А наш? Один рецепт: больной? в котел!

В котел — меня?! Нет, никогда!

Меня нельзя в котел!

Я ж должен приобщиться свету знанья.

(Прекращает ходить взад-вперед, задумывается, опершись о дубину.)

Но, говорят, чужих они не привечают.

Да, это точно так. И хорошо,

Коли удавят сразу.

А то начнут пытать.

Они умеют это делать, и отменно.

Да, я дикарь, и в чем-то каннибал!

Но я дитя природы — лист чистейший,

Табỳла раса, так сказать… Сама невинность!
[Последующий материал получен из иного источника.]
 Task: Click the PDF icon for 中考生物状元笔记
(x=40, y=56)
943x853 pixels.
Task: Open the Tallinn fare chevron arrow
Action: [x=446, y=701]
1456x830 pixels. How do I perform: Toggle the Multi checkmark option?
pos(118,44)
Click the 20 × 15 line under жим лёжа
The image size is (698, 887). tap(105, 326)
Да-а, пострашней дубины бронзовое шило,

Когда его тебе под ноготь, раскаливши,

Цивилизованные свиньи!

И эта мерзость — идеал, скажите?

(Думает.)

Так что ж, назад оглобли?

А куда?

Мне выпал жребий злой,

Соломинка

Судьбу мою решила роковым

Исходом — быть в котле

Похлебкою наваристой

И мясом. Какая дикость

Этот наш каннибализм!

И вот бежал.

О! Так-таки костер.

Ну что ж, тогда покуда

Присяду, посижу, погреюсь у костра,

Хлебну чайку, сыграю в покер,

Иль пульку распишу,

Или хотя бы в эти… как их…

В нарды. Знатная игра!

(Подходит к костру.)

Откуда я слова такие знаю?

(В недоумении умолкает и садится, начинает жадно хлебать из котла.)
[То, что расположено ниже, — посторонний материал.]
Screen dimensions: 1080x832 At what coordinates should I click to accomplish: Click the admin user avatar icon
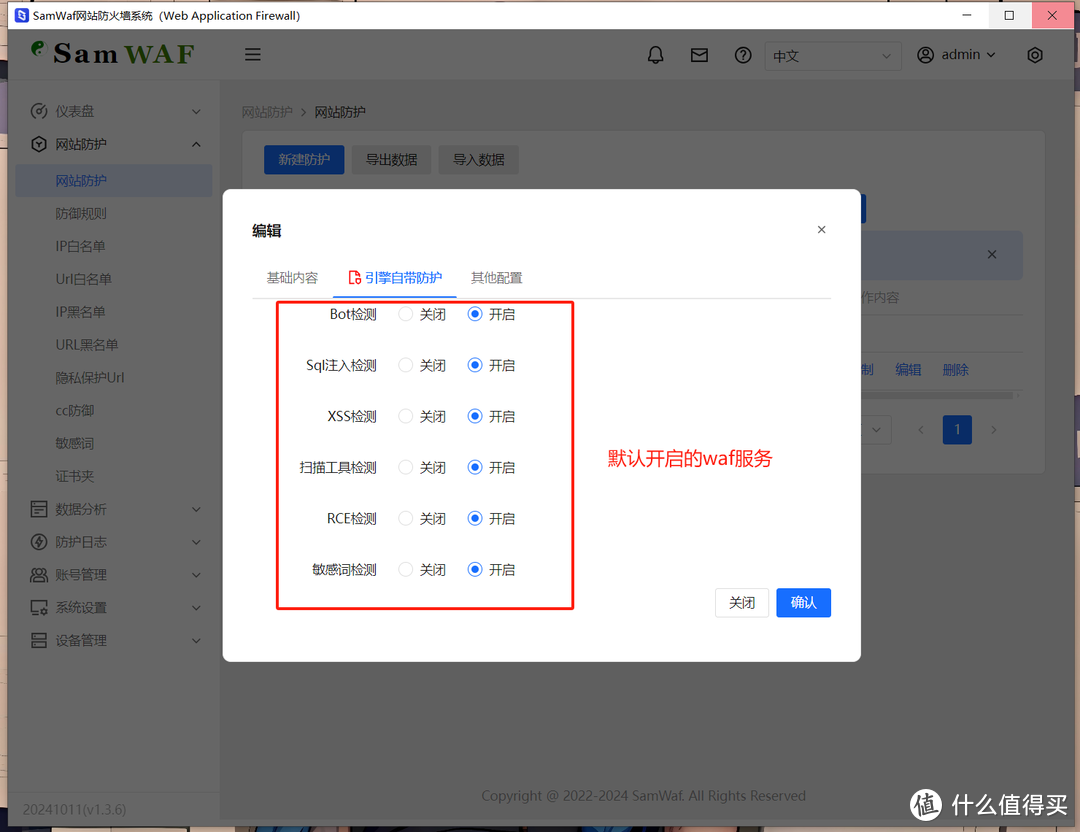tap(925, 54)
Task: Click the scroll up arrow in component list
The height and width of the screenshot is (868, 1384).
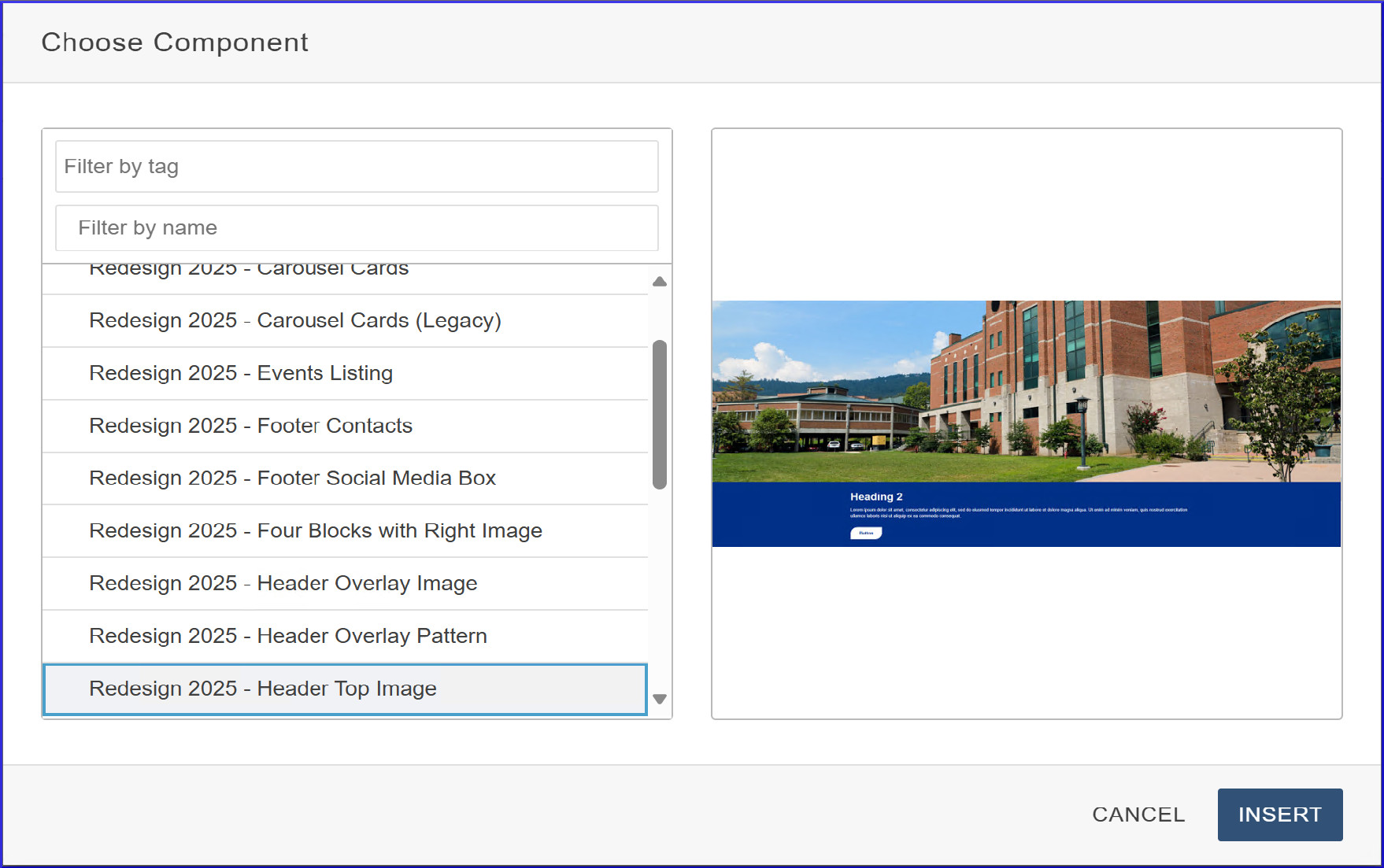Action: (660, 282)
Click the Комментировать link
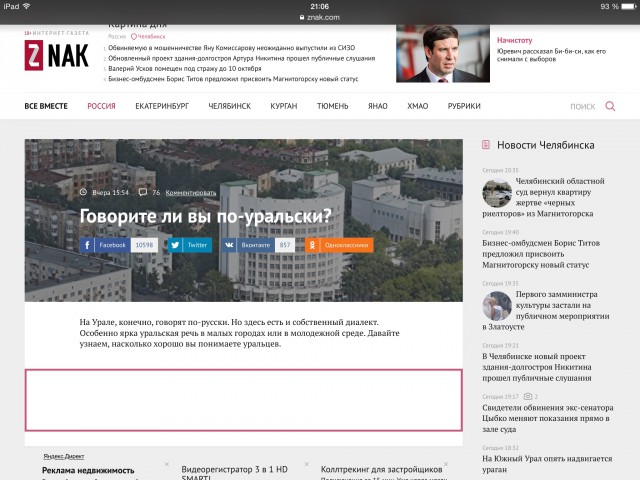Screen dimensions: 640x480 191,192
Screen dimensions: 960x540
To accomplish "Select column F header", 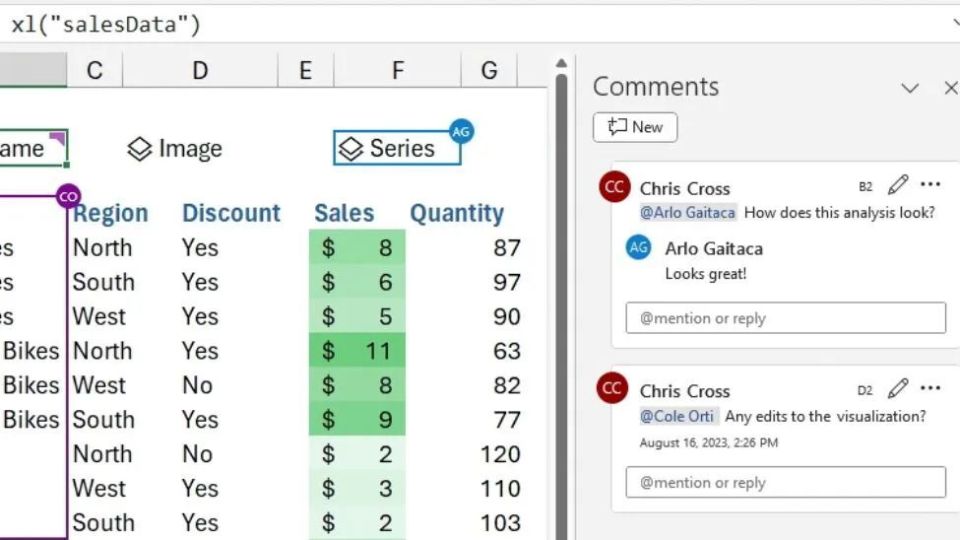I will (397, 70).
Автор: Да, вот так персонаж!

Такому сунешь палец —

Без всей руки оставит в миг один.

Его бы вразумить, наставить

На путь. Мне нужен персонаж,

Который всех наставит,

Каков он будет видом?

Пусть будет неказист,

Пусть ростом невысок, в одежке скромной,

В очках, с бородкой жиденькой такой,

Но — с думою глубокой о высоком.


Озираясь, на сцену почти на четвереньках выбегает новый персонаж; он в изодранном в клочья пиджаке, запачканных грязью кальсонах; на носу — разбитое пенсне. Останавливается и начинает гордо отряхиваться.
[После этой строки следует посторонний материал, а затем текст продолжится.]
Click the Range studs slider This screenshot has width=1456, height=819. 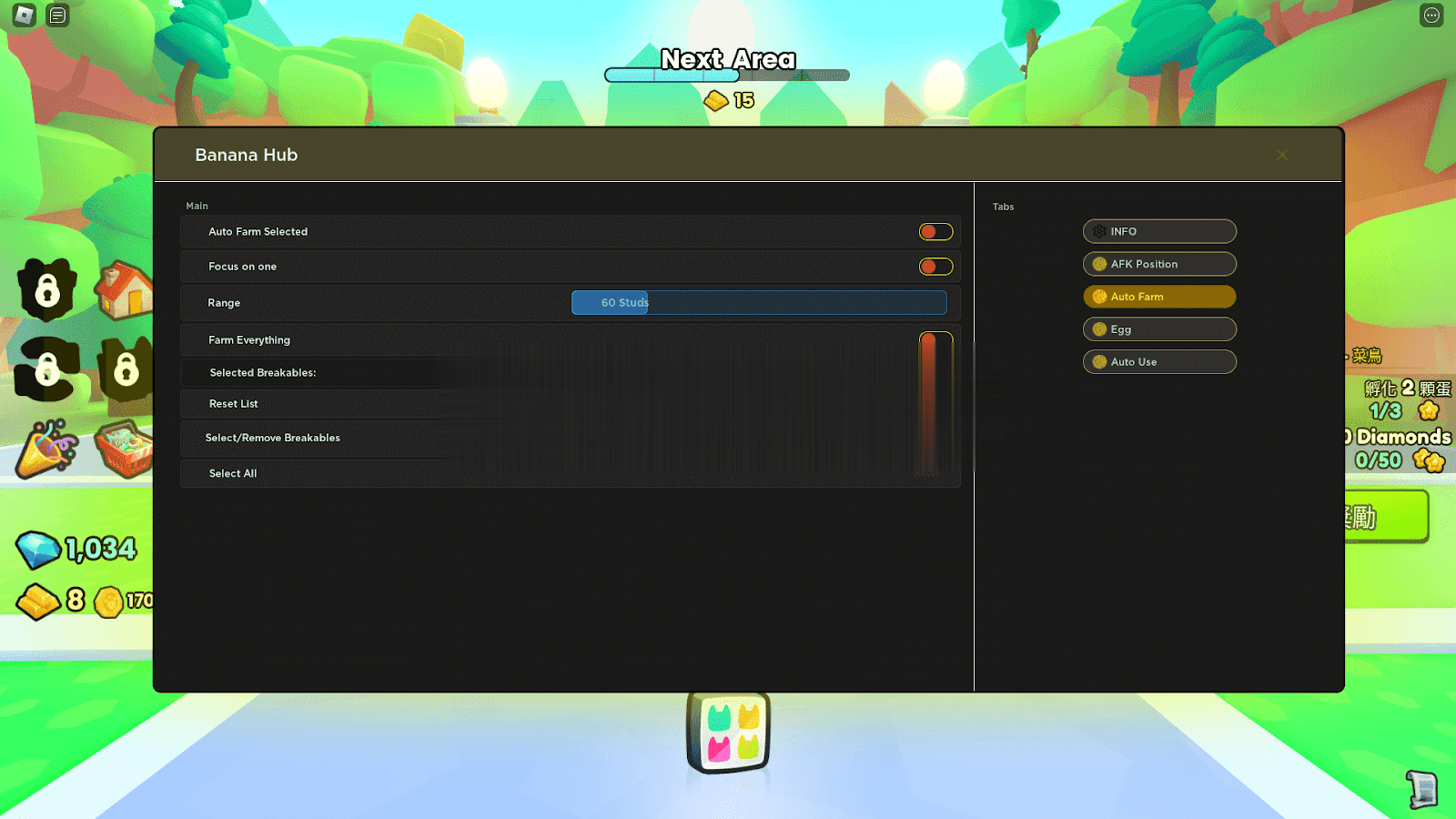pyautogui.click(x=759, y=303)
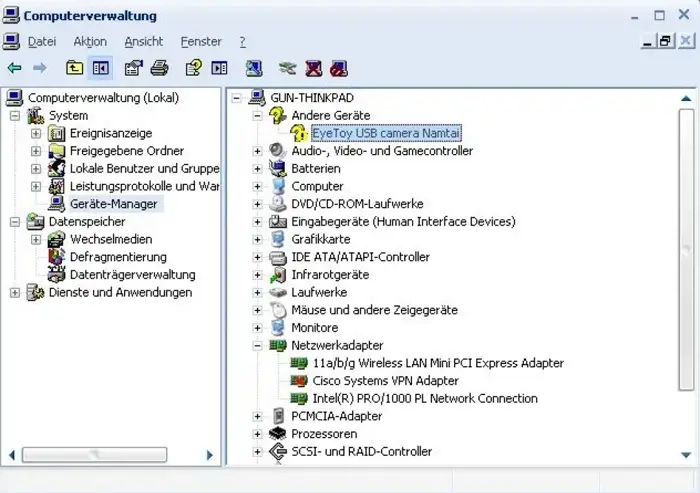This screenshot has width=700, height=493.
Task: Open the Ansicht menu
Action: coord(143,42)
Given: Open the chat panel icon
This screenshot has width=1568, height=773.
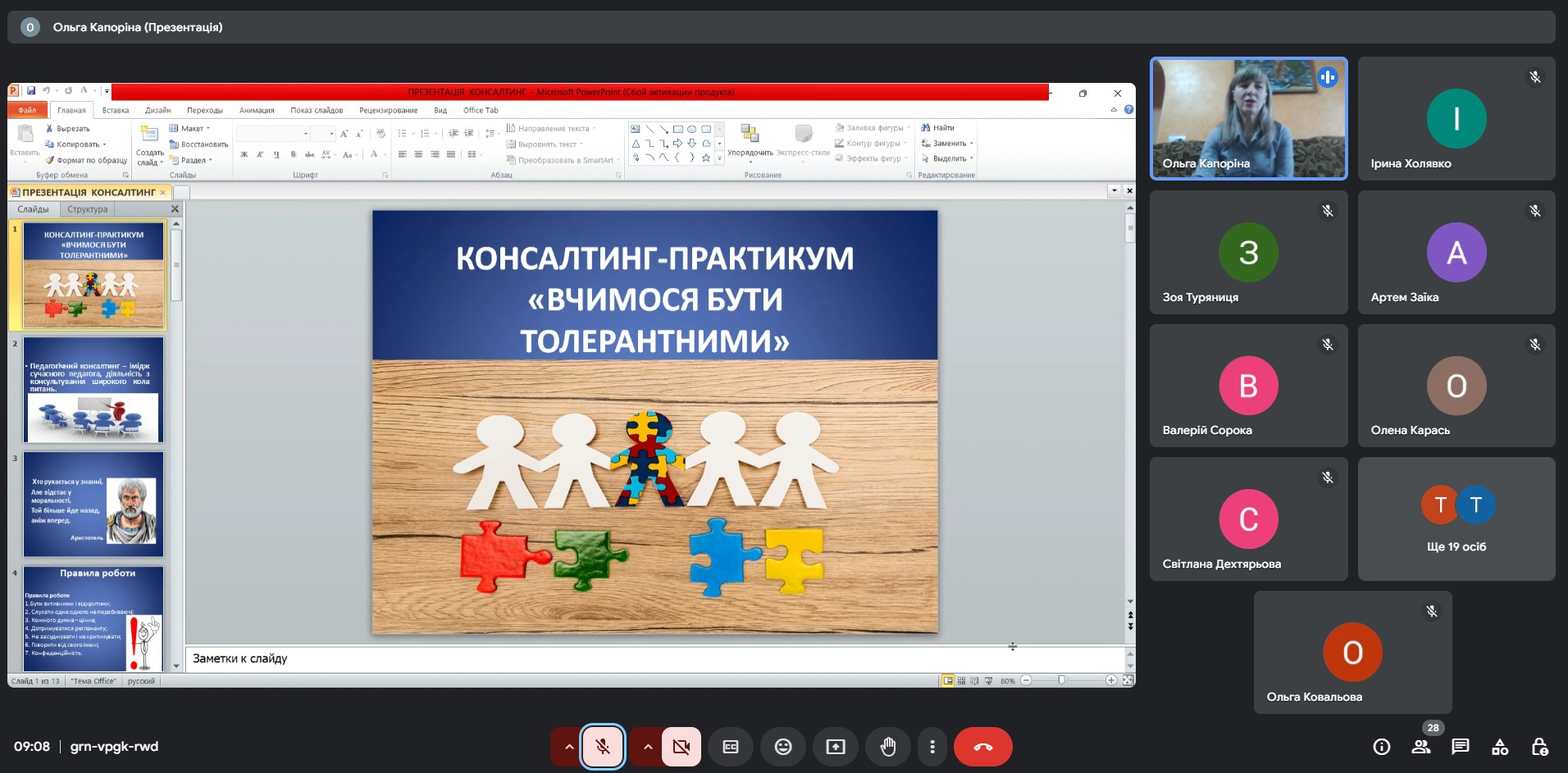Looking at the screenshot, I should pos(1460,747).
Человеколюб: Опять мне родина чужбиной оказалась,

Опять душа непонята людьми.

Все те, кого я так любил,

Меня камнями как злодея забросали.

Костер идей впустую отгорел,

Соцветья добрых дел раскрыться не успели…

Эх, стар и болен я, и нету сил

Найти людей и всё начать сначала.

(Замечает дикаря, оживляется.)

А надо бы начать,

Мне совесть руки опускать не позволяет.

Наш город Солнца — дивный сад, цветник,

В нем изобилье всяческих излишеств,

И вот что важно — люди все там братья,

Все поголовно. И лишь я не брат.

Я братских чувств не испытал от веку,

Все — братья, и лишь я один —

Паршивая овца, поганая, худая.

Ужасное такое положенье

Я выправить пытался, я взывал к богам,

Молил хоть каплю чувства братства

Пролить на голову… Но тщетно.

(К незримым зрителям в зале.)

Я понял — если я не брат,

То окажусь полезным по-иному.

Правитель наш, он был мягкосердечен,

И если нелады

Меж братьями какие возникали

(а где не возникают нелады?),

Не мог по совести судить,

Поскольку сам был брат им.

Да, я тиран, я узурпатор и диктатор.

Я захватил высокий трон, престол, чертог!

Но ведь затем лишь, чтобы справедливо,

По совести судить вас, неразумных.

Анархии не место в граде Солнца!

Порядок, справедливость и закон —

Вот принцип мой.

И что же? — бунт. Неблагодарные ослы,

Кретины, недоумки. Меня, прям из постели…

С трудом бежал. Пиджак на мне помяли…

(До хруста заломив руки, со слезой в голосе взывает в зал.)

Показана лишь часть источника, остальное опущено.